## TASK BRIEF
Copy out the rows starting with the line with "Task: Open Chrome's three-dot menu" and going on through the line with "1744x981 pixels.".

## DATA IN THIS EXERCISE

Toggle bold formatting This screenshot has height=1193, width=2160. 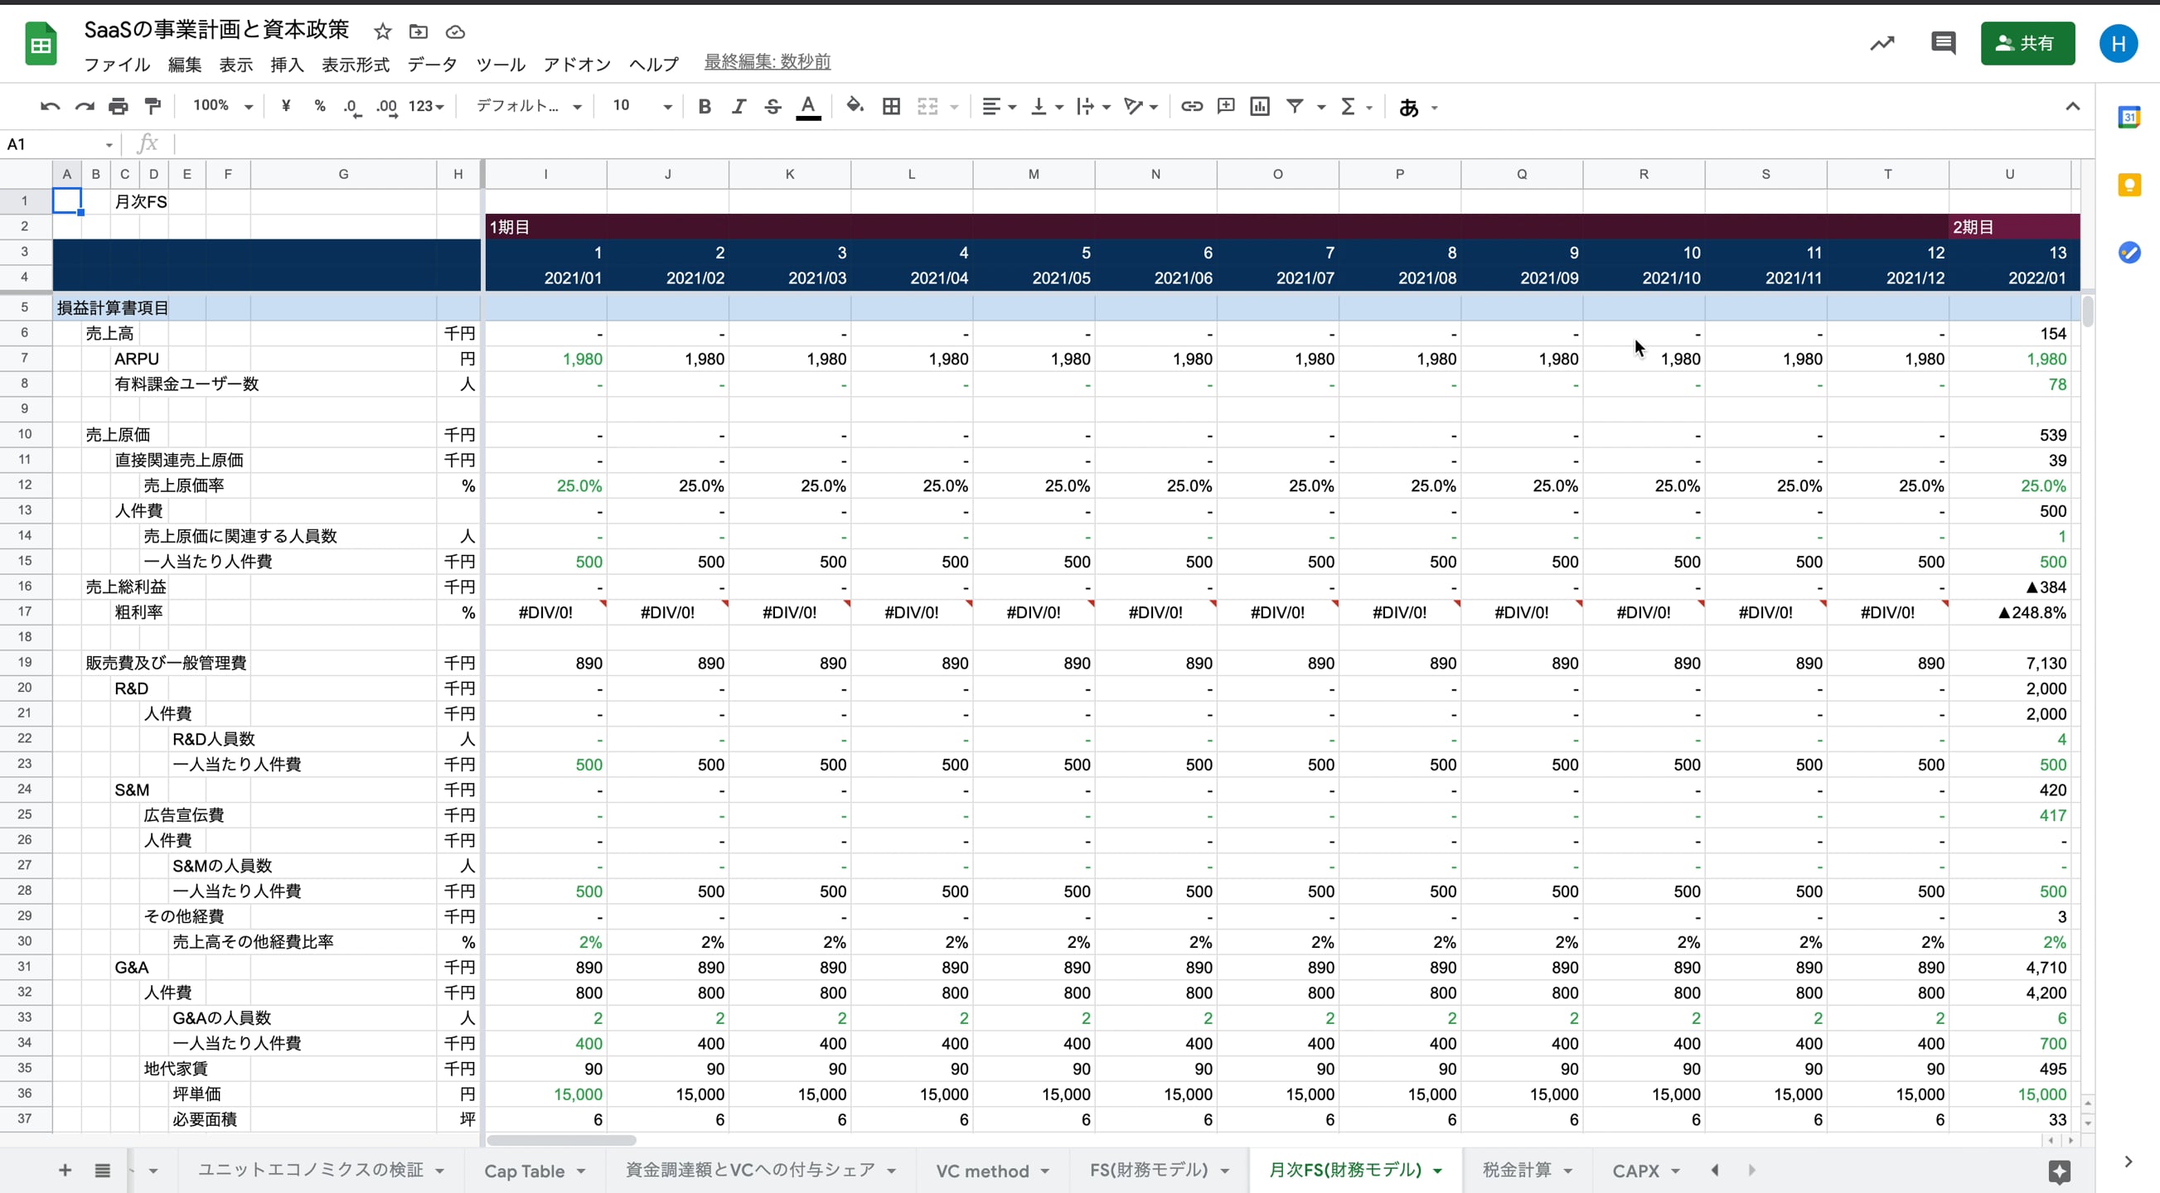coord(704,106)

--

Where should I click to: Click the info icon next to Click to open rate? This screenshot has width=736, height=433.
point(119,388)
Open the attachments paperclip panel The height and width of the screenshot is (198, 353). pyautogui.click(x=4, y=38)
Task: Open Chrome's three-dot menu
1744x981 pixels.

## COMPLETE OUTPUT
Task: Open Chrome's three-dot menu
1744x981 pixels.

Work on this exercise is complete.